TO DO ->
1 - Reproduce word for word the part of the passage on leadership competency models starting at "This theory, more" and ending at "model took off.".
2 - Supply the next part of the passage on leadership competency models, picking up right after its final sentence.
* Begin DOCUMENT SEGMENT *
Yet so many Human Resources and Training departments still cling doggedly to them while the world, and world of work, around them changes dramatically. From my own experience. I can attest not only to their dubious effectiveness but also to the incredible damage they have wreaked up some very talented people.
A quick background: Birthed in the 1970’s, the competency model was built on the basis that leaders were born not made. The notion was that there are natural leaders who have innate talents that simply could not be taught. This was characterised by the ‘great man theory’. The ‘great man’ was someone who led in times of great crisis or who transformed the social order of countries or companies. They were closely studied and their leadership characteristics identified. They would include courage, vision, charisma, action orientation, to name a few.
This theory, more commonly known as the trait theory, led leadership guru Warren Bennis, in the late 70’s, to study American leaders with the anticipation that he could ‘codify’ effective leadership. Consider just how many books about legendary political or corporate leaders were written and devoured by ambitions managers at that time. Anyone who desired to ‘do leadership better’ was armed with these traits, depending on who they most admired. But it flew in the face of the ‘born leader’ theory – yes maybe leaders could be made or modeled.
Leadership development practitioners latched onto the trait theories. They seemed proven, quantifiable and performance generating – just what the nascent human resource profession of the time needed. The competency model took off.
* End DOCUMENT SEGMENT *
* Begin GIVEN INFORMATION *
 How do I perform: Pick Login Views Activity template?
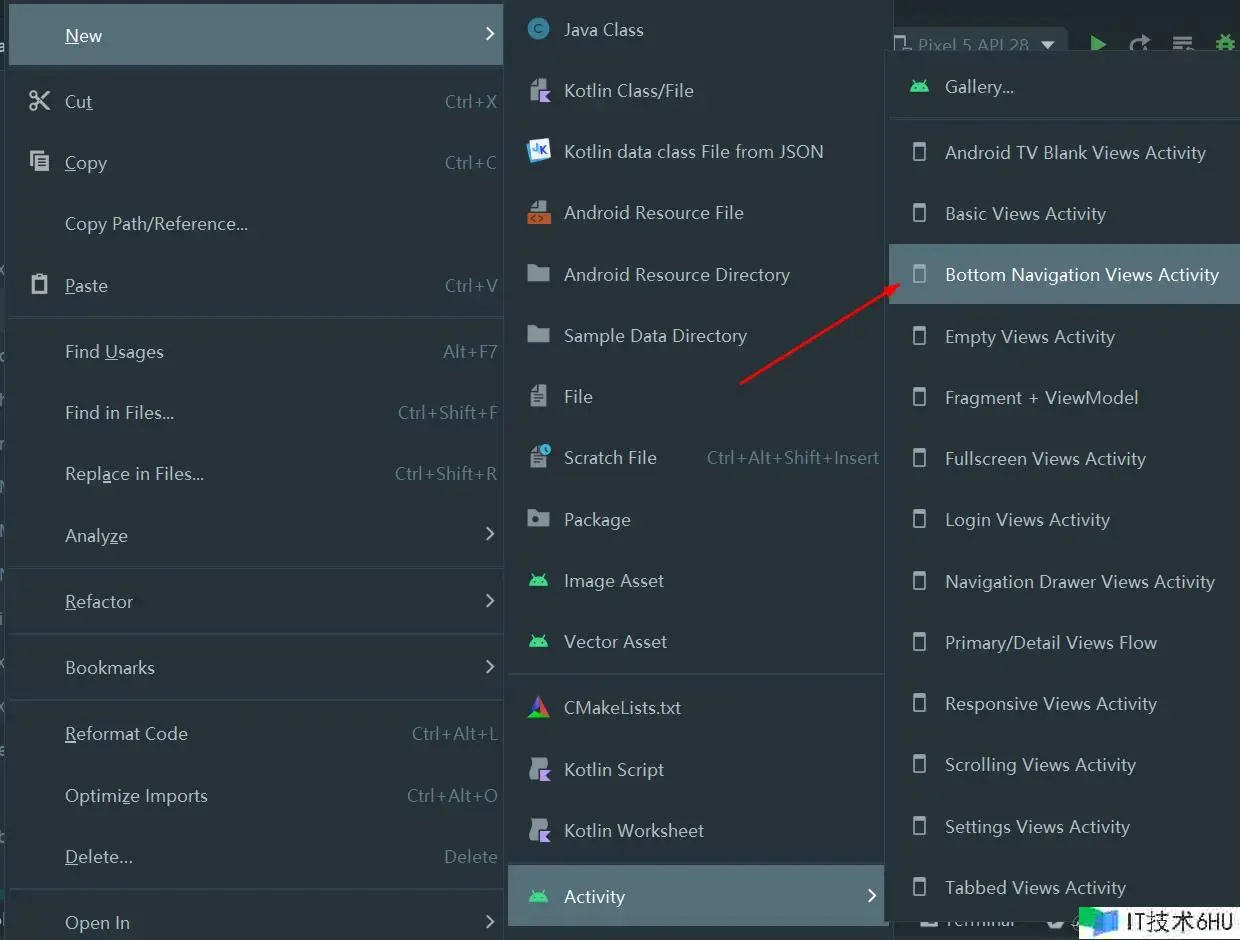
* End GIVEN INFORMATION *
ANSWERS FOR THIS EXERCISE ->
1 -
This theory, more commonly known as the trait theory, led leadership guru Warren Bennis, in the late 70’s, to study American leaders with the anticipation that he could ‘codify’ effective leadership. Consider just how many books about legendary political or corporate leaders were written and devoured by ambitions managers at that time. Anyone who desired to ‘do leadership better’ was armed with these traits, depending on who they most admired. But it flew in the face of the ‘born leader’ theory – yes maybe leaders could be made or modeled.
Leadership development practitioners latched onto the trait theories. They seemed proven, quantifiable and performance generating – just what the nascent human resource profession of the time needed. The competency model took off.

2 -
Fast forward 40 years to the second decade of the 21st Century. Notwithstanding copious research debunking the model and thousands of broken yet still latently talented people, it appears many HR practitioners and training companies are still intoxicated by the notion that effective leaders have similar characteristics, and that if we can codify them and train people to exhibit them, we can grow more effective leaders. Tragically leadership competencies are still advocated and remain firmly embedded in many organisations – particularly large corporates.
The truth is that most large corporations are still structured in the top down hierarchy that characterised efficiency in the Industrial Age. If your organisation charts are still ‘triangles’ – you are still there. It is classic Taylorism, a 100-year-old management philosophy. Don’t think, just do. Follow instructions. This was the unspoken mantra.
If your organisation is still structured in an industrial-age triangle model, then, whether you like it or not, you are still programmed for the industrial-age desire of more management and less true leadership. Be warned, you’re in for a tough time.